_Problem:_
Could you copy exactly the lines from the one containing "Given: Click the Parents" through the last line of the records, leaving out every picture?

---+---

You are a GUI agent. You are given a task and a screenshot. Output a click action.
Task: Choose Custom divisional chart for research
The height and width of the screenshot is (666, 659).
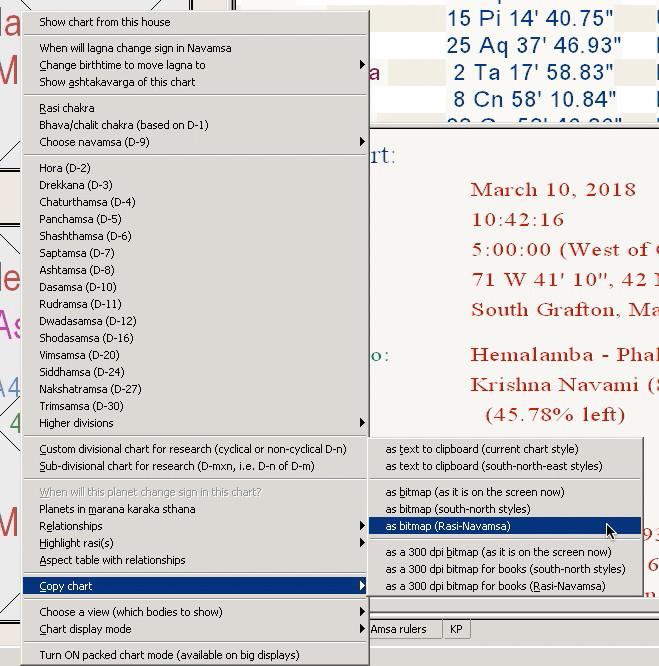tap(192, 449)
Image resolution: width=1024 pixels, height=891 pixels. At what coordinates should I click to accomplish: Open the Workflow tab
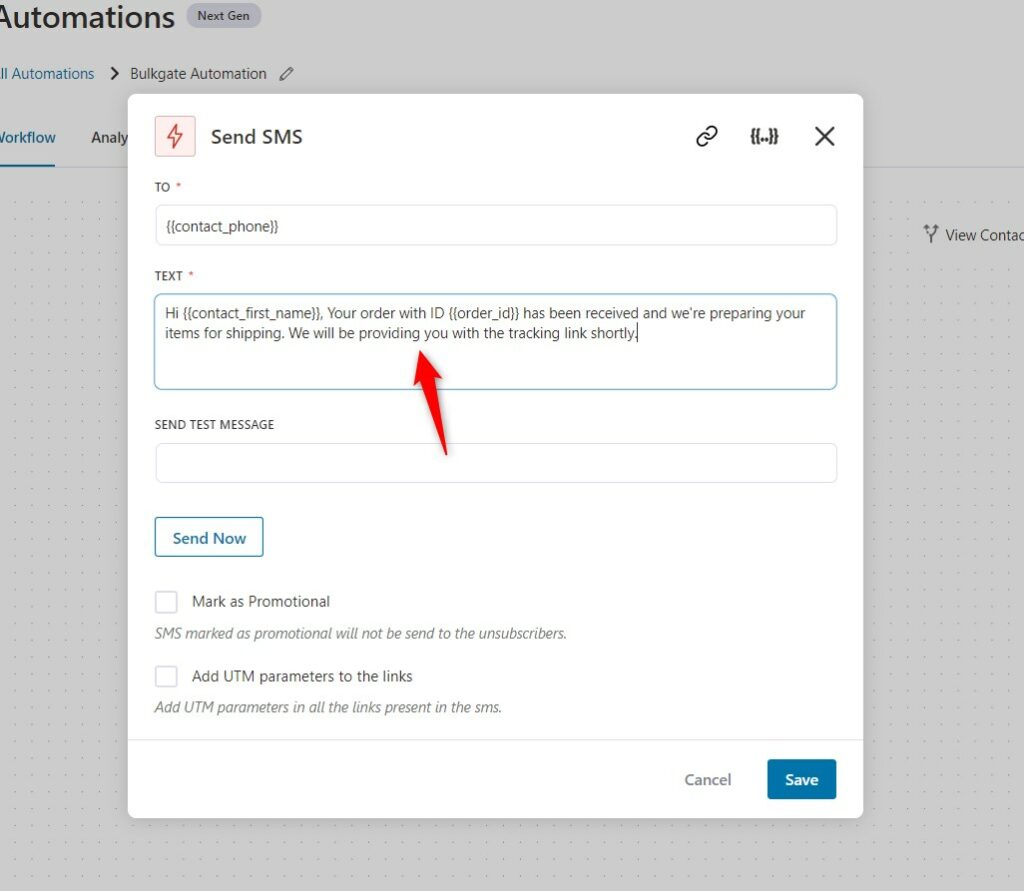tap(27, 138)
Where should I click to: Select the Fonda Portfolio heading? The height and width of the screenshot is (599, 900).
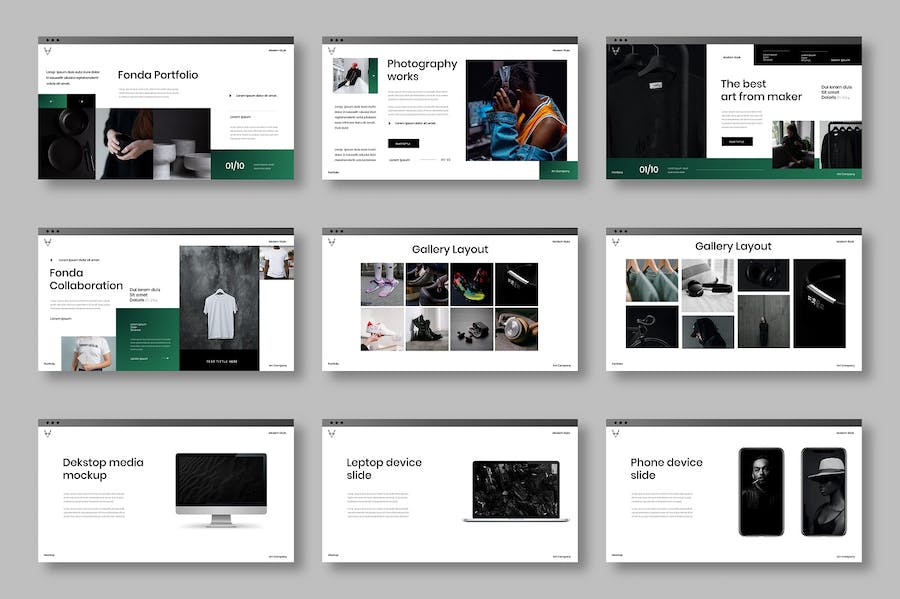point(158,75)
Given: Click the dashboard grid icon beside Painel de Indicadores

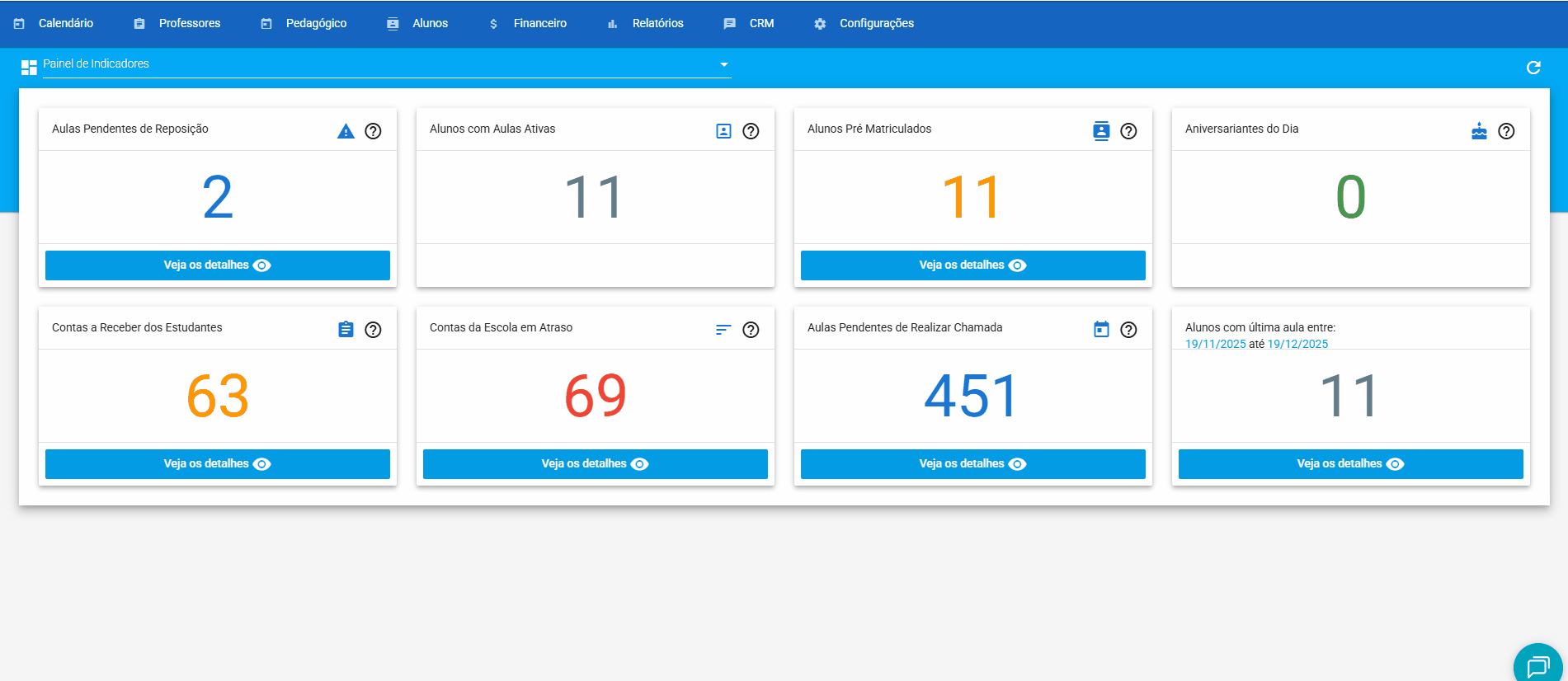Looking at the screenshot, I should pos(29,68).
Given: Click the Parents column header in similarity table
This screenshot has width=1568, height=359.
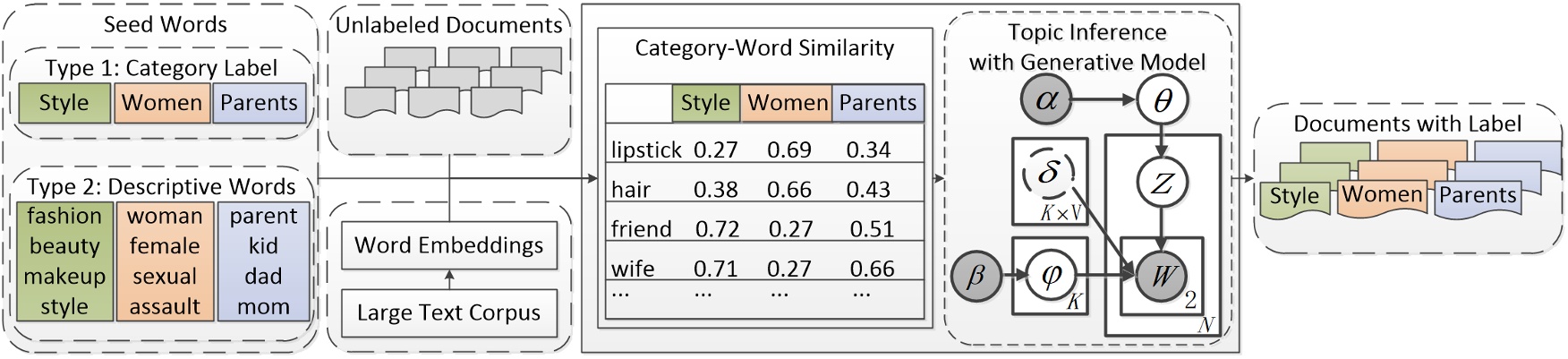Looking at the screenshot, I should coord(877,104).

---+---

_Answer to the problem:_
Given: Click the Parents column header in similarity table
This screenshot has width=1568, height=359.
Looking at the screenshot, I should coord(877,104).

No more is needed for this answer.